• _What to produce_
Your output should be the line with "Where should I click to: Redo" followed by every remaining line of the entries, reproduced exactly.

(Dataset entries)

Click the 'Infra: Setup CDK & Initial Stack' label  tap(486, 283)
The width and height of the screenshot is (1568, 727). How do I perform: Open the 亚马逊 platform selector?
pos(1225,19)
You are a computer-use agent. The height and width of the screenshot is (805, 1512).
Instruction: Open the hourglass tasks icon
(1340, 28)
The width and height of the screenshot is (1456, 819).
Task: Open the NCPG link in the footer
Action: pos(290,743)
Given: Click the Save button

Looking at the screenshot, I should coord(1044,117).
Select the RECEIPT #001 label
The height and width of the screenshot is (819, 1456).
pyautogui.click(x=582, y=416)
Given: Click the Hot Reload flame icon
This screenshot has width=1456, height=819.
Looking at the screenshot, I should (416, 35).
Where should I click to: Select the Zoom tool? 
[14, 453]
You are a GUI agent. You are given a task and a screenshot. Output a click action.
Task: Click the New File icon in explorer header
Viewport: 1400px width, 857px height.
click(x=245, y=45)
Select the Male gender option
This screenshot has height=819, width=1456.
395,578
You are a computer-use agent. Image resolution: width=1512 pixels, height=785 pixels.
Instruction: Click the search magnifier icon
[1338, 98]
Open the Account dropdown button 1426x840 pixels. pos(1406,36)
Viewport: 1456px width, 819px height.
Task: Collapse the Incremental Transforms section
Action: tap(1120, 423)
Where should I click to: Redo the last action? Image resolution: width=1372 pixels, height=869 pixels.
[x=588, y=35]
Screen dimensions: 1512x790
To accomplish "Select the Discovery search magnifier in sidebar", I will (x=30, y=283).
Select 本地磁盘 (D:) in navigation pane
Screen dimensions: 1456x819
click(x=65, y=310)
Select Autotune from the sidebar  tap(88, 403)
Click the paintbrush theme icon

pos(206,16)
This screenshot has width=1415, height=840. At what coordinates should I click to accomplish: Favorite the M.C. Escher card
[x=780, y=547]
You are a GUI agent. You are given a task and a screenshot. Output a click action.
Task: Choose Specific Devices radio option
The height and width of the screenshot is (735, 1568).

• _Answer to the exercise_
Where should I click to: Redo the last action? Image resolution: width=1372 pixels, height=869 pixels.
[x=588, y=35]
Screen dimensions: 1512x790
To accomplish "Select the Discovery search magnifier in sidebar", I will (x=30, y=283).
Select 本地磁盘 (D:) in navigation pane
Screen dimensions: 1456x819
click(x=65, y=310)
Select Autotune from the sidebar  tap(88, 403)
Click the paintbrush theme icon

pos(206,16)
This screenshot has width=1415, height=840. At what coordinates should I click to accomplish: Favorite the M.C. Escher card
[x=780, y=547]
You are a GUI agent. You are given a task and a screenshot. Output a click action.
Task: Choose Specific Devices radio option
The height and width of the screenshot is (735, 1568).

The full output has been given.